(What you need to do) Among the lines below, some may contain the string "computer". Say how many do, and give nothing besides the number.

(Collected data entries)
════════════════════

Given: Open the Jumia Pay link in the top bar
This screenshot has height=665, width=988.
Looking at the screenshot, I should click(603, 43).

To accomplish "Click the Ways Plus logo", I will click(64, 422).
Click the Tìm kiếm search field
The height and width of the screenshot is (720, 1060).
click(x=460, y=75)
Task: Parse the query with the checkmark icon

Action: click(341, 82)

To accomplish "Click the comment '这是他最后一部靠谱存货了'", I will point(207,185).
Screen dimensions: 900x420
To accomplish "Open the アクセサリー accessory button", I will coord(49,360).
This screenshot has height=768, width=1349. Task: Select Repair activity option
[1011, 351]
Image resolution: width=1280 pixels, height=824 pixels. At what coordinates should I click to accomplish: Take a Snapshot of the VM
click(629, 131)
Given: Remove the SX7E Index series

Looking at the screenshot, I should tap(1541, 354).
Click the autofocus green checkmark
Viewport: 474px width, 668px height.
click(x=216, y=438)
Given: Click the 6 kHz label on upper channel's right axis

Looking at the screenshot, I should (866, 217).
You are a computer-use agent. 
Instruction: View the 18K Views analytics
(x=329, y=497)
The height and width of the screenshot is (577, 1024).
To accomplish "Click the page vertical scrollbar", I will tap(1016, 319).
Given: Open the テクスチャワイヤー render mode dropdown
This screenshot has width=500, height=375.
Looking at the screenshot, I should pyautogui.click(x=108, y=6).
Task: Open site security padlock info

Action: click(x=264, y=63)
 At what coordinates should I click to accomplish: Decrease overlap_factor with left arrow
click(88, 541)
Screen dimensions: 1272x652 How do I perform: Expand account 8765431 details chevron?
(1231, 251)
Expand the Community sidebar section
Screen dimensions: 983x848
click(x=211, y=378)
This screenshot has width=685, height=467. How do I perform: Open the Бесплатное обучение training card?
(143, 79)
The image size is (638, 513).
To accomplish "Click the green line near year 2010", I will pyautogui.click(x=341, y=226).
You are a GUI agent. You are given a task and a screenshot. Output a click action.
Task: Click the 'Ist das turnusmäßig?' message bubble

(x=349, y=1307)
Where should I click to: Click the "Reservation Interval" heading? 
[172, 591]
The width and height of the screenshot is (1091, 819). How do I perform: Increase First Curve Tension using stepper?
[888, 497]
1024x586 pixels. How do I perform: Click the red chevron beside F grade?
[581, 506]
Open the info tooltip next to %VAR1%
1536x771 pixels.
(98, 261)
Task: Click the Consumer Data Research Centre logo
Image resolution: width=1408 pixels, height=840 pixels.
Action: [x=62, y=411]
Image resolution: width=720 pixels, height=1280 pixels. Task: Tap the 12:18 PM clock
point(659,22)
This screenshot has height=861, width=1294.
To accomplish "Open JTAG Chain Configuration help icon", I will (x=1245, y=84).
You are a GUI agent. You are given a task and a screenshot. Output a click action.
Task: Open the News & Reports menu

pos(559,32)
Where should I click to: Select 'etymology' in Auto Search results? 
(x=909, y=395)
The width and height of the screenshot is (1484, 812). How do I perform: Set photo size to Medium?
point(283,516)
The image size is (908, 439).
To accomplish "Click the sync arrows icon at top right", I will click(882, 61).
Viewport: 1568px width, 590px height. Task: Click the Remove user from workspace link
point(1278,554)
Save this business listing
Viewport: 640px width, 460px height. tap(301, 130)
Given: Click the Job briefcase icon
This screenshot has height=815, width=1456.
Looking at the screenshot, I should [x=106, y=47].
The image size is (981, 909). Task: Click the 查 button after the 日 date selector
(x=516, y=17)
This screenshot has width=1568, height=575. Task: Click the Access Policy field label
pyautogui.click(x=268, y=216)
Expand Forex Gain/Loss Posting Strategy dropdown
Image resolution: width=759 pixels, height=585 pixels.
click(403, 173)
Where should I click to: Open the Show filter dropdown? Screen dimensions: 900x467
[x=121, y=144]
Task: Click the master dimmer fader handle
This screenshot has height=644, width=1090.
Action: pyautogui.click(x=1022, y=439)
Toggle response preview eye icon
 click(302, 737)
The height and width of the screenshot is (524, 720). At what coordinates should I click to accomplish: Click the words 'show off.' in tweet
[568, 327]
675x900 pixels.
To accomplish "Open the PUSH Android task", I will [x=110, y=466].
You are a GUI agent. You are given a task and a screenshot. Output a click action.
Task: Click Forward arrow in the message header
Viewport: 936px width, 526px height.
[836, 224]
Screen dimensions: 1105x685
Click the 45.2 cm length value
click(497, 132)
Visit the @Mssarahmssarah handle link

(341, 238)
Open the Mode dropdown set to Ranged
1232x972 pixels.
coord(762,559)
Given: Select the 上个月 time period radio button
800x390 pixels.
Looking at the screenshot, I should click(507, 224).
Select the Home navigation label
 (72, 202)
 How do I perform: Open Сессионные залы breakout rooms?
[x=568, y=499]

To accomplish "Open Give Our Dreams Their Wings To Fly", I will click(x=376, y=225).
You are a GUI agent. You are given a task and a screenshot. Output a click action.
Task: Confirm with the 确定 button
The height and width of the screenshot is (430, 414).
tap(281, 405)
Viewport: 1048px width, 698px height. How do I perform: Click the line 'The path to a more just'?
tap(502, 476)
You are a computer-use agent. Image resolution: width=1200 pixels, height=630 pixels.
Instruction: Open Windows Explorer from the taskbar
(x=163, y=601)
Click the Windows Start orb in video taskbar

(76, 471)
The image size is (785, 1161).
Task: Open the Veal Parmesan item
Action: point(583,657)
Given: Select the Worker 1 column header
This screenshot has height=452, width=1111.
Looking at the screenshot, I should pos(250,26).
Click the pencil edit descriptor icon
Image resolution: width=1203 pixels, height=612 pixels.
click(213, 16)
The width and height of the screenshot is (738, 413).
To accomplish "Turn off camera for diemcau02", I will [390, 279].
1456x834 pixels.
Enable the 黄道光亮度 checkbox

════════════════════

(Written response) 2